On the 23rd of January 2023, the European Commission launched a public consultation on the reform of the EU's electricity market design. Here we provide our perspective. We assume that the decision to intervene in the market, and the depth of the intervention, belongs to the political sphere. The scope of this paper is limited to a discussion of the implications that the different measures under considerations might have. We start by focusing on the revenue cap, mandated through the European Council Regulation published on the 6th of October 2022. We discuss that, while there are worse tools, certain implementation difficulties with the revenue cap lead to the conclusion that it is not advisable to keep it in place as a permanent feature of the market design. Further, we argue that the issue that has led to the current financial hardship is an incomplete long-term power market. In that regard, we recommend the introduction of a market maker obligation to improve liquidity in forward markets.

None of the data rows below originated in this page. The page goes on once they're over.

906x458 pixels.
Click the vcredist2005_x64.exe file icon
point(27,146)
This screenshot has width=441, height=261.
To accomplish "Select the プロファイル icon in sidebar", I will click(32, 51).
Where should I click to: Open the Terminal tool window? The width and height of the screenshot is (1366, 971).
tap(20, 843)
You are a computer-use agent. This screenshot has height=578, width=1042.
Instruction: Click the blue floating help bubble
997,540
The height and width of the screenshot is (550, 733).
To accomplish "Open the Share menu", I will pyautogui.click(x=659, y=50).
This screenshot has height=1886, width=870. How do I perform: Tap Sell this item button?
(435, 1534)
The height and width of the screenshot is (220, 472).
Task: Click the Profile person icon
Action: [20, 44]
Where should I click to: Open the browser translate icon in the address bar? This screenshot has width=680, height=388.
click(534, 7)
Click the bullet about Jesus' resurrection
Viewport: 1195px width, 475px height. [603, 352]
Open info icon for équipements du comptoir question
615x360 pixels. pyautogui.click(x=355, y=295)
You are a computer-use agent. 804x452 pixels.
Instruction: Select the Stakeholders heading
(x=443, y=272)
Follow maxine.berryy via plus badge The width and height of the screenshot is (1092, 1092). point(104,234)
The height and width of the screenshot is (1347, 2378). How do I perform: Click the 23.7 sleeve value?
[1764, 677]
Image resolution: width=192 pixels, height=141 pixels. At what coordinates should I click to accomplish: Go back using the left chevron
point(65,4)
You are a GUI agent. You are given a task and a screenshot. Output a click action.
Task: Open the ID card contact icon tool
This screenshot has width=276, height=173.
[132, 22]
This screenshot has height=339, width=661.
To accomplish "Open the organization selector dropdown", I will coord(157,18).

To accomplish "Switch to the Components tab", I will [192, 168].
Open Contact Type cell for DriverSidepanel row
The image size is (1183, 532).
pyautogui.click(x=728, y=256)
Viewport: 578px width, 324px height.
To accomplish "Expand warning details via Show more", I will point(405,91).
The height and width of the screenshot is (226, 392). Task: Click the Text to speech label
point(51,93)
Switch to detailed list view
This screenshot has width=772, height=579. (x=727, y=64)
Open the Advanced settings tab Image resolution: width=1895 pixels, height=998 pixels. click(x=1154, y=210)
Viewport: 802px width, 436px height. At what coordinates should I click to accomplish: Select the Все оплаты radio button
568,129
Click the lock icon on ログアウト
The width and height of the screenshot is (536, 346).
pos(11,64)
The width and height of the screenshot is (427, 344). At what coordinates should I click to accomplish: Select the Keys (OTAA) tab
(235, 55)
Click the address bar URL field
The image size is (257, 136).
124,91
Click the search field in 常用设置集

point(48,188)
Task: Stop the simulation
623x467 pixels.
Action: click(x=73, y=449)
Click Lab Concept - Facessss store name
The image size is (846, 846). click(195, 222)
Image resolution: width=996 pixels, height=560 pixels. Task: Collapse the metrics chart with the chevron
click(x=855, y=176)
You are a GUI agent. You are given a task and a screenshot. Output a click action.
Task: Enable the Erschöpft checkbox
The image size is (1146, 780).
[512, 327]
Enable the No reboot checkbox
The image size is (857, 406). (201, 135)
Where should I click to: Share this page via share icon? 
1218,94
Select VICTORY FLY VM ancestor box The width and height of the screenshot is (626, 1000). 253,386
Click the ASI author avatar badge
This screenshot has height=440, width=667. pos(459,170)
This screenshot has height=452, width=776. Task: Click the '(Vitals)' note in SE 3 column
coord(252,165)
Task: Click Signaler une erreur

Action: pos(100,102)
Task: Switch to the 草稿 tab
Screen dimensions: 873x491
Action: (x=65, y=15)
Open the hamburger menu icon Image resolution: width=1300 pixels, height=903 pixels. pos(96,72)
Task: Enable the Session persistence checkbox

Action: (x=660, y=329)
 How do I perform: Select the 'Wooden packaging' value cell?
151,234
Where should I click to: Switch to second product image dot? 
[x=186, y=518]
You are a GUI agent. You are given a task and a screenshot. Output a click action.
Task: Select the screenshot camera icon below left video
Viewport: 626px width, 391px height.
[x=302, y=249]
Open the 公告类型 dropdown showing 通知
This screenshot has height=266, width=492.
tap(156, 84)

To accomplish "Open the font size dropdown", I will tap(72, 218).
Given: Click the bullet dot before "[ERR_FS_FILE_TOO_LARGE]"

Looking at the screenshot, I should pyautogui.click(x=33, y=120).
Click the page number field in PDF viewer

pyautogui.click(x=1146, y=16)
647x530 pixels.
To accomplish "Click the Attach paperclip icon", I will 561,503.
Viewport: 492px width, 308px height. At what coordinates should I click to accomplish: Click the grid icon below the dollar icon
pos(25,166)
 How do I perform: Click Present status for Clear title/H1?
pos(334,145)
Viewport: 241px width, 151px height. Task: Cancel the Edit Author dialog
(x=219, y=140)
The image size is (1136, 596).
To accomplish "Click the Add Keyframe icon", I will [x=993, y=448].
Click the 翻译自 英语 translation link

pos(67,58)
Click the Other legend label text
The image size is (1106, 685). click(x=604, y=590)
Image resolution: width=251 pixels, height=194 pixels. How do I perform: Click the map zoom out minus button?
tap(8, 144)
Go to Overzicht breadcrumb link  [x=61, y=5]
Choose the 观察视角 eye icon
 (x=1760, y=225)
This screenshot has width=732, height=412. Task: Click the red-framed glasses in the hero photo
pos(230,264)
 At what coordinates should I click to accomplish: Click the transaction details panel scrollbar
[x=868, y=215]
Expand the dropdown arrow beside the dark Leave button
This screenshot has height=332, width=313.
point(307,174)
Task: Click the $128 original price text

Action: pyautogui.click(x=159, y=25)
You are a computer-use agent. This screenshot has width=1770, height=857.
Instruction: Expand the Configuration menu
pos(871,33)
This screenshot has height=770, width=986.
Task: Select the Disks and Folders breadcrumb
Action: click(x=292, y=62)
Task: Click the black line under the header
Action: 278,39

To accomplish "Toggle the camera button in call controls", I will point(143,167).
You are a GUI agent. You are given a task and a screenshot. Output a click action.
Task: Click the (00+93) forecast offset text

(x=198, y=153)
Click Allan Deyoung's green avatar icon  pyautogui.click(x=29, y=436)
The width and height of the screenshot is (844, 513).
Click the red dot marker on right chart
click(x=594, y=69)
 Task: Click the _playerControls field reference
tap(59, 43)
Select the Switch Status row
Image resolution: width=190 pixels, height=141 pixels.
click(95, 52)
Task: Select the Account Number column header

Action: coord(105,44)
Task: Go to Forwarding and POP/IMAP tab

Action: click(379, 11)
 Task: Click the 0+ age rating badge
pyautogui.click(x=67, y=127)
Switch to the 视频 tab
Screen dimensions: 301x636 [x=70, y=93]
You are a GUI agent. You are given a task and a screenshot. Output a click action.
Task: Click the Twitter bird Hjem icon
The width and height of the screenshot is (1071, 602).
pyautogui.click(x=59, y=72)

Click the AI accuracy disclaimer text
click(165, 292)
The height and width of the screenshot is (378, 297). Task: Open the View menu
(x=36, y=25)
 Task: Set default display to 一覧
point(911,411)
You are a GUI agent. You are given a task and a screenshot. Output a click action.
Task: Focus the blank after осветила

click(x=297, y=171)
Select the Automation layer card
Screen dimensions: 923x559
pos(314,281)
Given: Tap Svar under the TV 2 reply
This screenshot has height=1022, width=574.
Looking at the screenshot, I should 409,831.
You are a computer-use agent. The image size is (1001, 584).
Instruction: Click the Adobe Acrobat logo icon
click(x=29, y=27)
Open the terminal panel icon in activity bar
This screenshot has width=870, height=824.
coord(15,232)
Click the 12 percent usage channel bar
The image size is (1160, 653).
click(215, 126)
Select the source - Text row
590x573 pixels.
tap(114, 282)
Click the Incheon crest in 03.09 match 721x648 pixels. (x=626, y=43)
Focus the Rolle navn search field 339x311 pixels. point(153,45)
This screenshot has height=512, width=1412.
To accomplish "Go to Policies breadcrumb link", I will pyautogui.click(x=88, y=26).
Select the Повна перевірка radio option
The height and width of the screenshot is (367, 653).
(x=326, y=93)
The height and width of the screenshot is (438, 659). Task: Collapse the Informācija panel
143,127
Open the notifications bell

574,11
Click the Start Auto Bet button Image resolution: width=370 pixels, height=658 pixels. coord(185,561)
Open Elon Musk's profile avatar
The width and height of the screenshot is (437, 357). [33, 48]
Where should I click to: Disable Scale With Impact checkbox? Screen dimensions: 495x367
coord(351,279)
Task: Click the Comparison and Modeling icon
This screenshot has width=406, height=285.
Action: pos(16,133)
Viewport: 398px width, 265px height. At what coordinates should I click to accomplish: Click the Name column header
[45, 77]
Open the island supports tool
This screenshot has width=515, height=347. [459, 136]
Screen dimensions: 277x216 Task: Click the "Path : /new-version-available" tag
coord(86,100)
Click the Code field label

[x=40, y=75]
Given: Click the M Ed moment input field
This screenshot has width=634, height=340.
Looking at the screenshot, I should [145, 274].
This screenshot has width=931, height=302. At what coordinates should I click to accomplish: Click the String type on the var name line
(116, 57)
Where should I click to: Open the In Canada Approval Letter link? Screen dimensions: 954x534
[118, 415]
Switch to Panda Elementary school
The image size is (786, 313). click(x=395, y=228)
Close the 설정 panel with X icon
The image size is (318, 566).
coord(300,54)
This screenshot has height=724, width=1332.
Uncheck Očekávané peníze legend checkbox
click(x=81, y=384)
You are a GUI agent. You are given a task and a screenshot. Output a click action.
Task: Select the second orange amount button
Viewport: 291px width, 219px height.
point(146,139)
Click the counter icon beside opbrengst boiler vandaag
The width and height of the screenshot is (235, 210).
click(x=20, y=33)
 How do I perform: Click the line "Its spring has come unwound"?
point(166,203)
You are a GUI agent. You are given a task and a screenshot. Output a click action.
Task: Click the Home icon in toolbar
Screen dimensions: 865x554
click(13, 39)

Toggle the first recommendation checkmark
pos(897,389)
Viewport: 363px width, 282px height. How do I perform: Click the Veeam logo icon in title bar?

We discuss complementary proposals that aim at completing the long-term market while fulfilling the two main objectives of the reform: facilitating the entry of renewable energy sources (RES) at the lowest system cost and limiting the impact of sustained high prices on end users' bills. We explain why these two different objectives are less related than often thought, since they concern different groups of stakeholders with radically different risk profiles, i.e., newly connecting RES units and existing generators. Regarding the former, we argue that even if currently RES costs decrease near or below grid parity, there are still very sound arguments to keep auctions for government-backed long-term contracts in place. Contract design is important and should be reviewed to remove distortion while limiting increases in investment risk. Regarding the latter, we recommend affordability options as the best suited tool to prevent end user bills to exceed reasonable levels.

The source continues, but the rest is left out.